If these polls are a red flag for the Biden campaign, the protests that have swept college campuses in opposition to Israel’s horrific war on Gaza should set off the loudest sirens. The scope of this mobilization has not been seen since the anti-apartheid movement or perhaps even since the antiwar protests of the 1960s. It is certainly the biggest mobilization on Palestine in American history, and it is being powered by young people of all backgrounds.

The cross tabs on a recent poll that asked respondents if they believe Israel is committing genocide against Palestinians in Gaza are particularly revealing. Democrats say yes, it is genocide, 56 to 22 percent. People under 45 agree 55 to 23 percent, Black voters 44 to 18 percent, and Latinos 48 to 29 percent. The only categories of respondents who don’t see it that way were whites, non-college voters, males, people over 45, and Republicans.

The youth vote is not the only issue of concern for Biden, as these numbers show. Black voter turnout helped Obama secure reelection in 2012 when it hit a record 62 percent. But it dipped below 56 percent in 2016 when Trump won. An uptick to close to 59 percent in 2020 helped Biden win. It likely swung the state of Georgia, whose 16 electoral votes went to Trump in 2016 but to Biden in 2020 thanks to just 12,000 votes. Even if overall voter turnout is down in 2024 compared to the historic turnout of 2020, Biden simply cannot afford significant dips in voter turnout among either the youth or the Black vote if he hopes to win in November. Right now, it is hard to escape the likelihood that we will see dips in both.

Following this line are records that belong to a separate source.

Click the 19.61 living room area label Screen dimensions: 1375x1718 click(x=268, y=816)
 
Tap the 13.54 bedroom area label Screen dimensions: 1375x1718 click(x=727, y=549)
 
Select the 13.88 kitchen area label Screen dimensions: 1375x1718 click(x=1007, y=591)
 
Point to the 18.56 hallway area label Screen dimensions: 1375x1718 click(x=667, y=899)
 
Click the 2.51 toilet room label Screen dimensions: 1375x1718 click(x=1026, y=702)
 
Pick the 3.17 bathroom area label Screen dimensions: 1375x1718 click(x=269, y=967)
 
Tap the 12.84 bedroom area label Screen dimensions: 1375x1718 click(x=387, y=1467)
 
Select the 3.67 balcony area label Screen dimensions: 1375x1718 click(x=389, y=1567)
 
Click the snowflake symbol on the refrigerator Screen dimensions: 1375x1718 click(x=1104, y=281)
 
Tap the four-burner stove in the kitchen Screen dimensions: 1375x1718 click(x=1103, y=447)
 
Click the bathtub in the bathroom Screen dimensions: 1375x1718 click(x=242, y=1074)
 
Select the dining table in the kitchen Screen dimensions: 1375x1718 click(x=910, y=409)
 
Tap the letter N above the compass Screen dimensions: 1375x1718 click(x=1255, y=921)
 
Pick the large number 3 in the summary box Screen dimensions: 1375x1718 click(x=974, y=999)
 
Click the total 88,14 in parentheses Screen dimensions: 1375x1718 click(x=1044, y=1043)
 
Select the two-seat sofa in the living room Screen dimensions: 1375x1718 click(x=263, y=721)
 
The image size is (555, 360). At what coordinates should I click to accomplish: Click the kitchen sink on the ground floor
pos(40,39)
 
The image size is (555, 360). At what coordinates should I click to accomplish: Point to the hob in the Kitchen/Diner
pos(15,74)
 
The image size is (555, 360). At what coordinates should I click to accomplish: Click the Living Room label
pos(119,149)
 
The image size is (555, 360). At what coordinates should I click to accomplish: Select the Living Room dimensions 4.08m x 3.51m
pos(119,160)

The Biden administration’s continued support for Israel, even as it pulverizes Gaza’s population, into the eighth month of this war is morally wrong and strategically inept. Those are reasons alone to sharply and decisively shift gears and bring maximum pressure to bear on Benjamin Netanyahu. But given how close the November election would likely be under any circumstance, as well as the views and trends recapped above, Biden’s continued support for Israel may well cost him the election and America its democracy.

Netanyahu wouldn’t mind this outcome at all. The Israeli prime minister wants to run a perpetual military occupation over millions of voteless and stateless Palestinians while dividing his own society and undercutting his judiciary with his theocratic allies so he can stay in power. Netanyahu isn’t interested in democracy in his own state; he certainly won’t care if we in America lose ours. Neither would Trump, of course. And Biden shouldn’t pay much attention to Democratic megadonors like Hiam Saban, who recently admonished Biden in a leaked note and warned him about the election consequences of doing anything to stop Israel. If forced to choose between American democracy and support for Israel, Saban would pick Israel. We know because he told us; he’s a “one-issue guy and [his] issue is Israel.”

It is painfully obvious why the Trumps, Netanyahus, and Sabans of this world wouldn’t mind seeing Biden and American democracy lose so long as U.S. support for Israel remains constant. But it makes no sense why Biden seems fixated on arriving at this outcome in a few month’s time as well. Should that happen, Biden’s campaigners can’t say they were not warned.